Iran’s Attorney General announced on Saturday that the country’s infamous morality police has been disbanded, saying that the institution has had nothing to do with the judiciary since its inception, Iran International reported.
The Attorney General Mohammad Jafar Montazeri stated that the mandatory hijab rules have not been lifted, that the judiciary would still continue to monitor people, but that special patrols in the streets have been disbanded.
The decision to disband the morality police came after two months of massive protests that followed the death of a 22-year-old Kurdish women who had been arrested by the morality police for disobeying hijab rules.

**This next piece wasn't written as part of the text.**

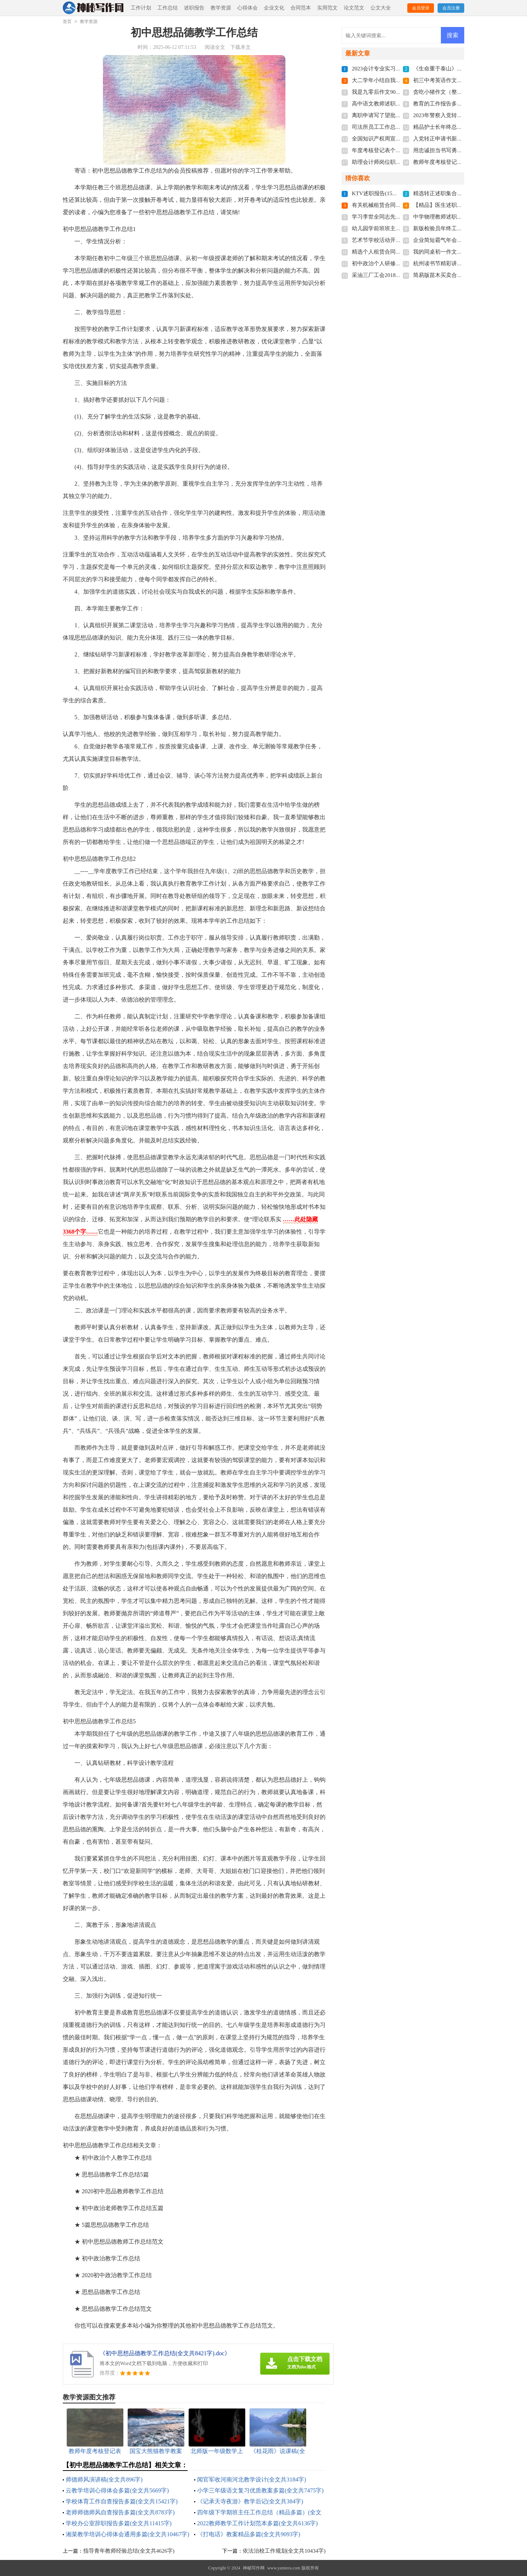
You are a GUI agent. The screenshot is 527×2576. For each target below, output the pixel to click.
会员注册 (451, 8)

For anti-Islamic Republic protesters, this concession by the Iranian regime does not seem to be enough. According to social media accounts, protests will continue across the country until their demands for a free and independent judiciary, freedom of speech, free elections and fundamental economic and political reforms, and in particular repeal of the mandatory headscarf, are met.

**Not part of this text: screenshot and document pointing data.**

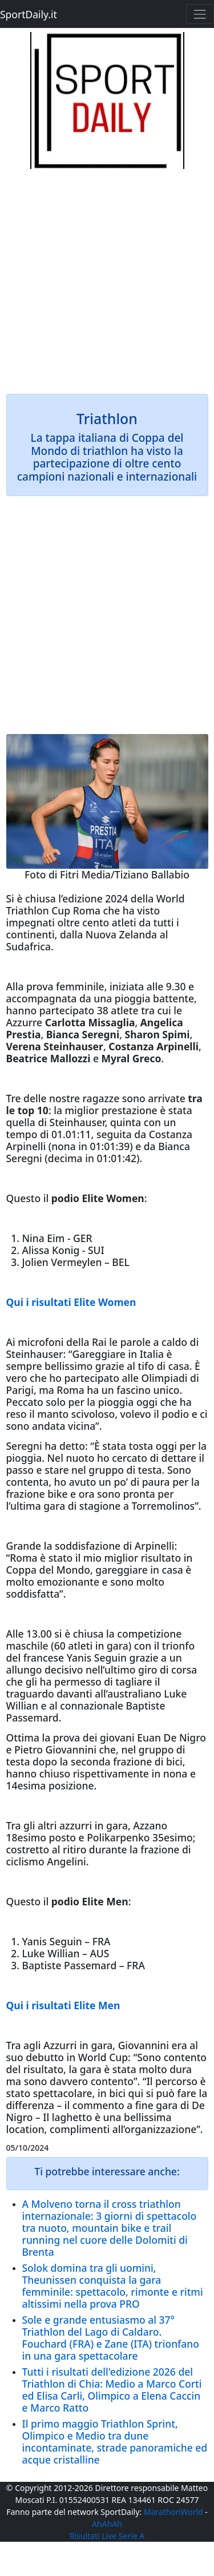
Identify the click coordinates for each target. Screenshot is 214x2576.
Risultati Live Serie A (107, 2535)
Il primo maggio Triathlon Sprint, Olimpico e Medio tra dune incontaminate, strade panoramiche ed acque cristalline (115, 2441)
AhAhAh (107, 2523)
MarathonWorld (173, 2511)
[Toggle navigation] (200, 14)
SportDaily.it (28, 14)
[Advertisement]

The morality police were officially launched in 2006 under then-president Mahmud Ahmadinejad with the mission to “fight against inappropriate hijab”.
The struggle of Iranian women against the compulsory hijab goes back much further. Shortly after the establishment of the Islamic Republic in 1979, thousands of Iranian women took to the streets when it was announced by the first leader of the religious regime Ayatollah Khomeini that women could only enter their workplaces if they were wearing the compulsory headscarf. However, the women’s protests were violently suppressed by the security forces and the pro-regime forces who would later form the morality police.

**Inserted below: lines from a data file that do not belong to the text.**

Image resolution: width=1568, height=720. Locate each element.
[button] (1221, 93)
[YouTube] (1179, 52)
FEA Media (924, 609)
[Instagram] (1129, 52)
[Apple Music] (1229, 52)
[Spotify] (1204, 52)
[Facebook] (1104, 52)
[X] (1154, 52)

Four years later, in April 1983, the hijab became compulsory for all women in Iran.
Montazeri announced on 1 December that the Parliament and the Supreme Council of the Cultural Revolution had met to discuss the compulsory hijab rules and that the results would be announced within two weeks. This announcement was interpreted by analysts as a sign that the mandatory hijab could be revoked.
Iran’s president, Ebrahim Raisi, said on Saturday that Iran’s republican and Islamic foundations are constitutionally sound, adding: “But there are methods of implementing the constitution that can be flexible.”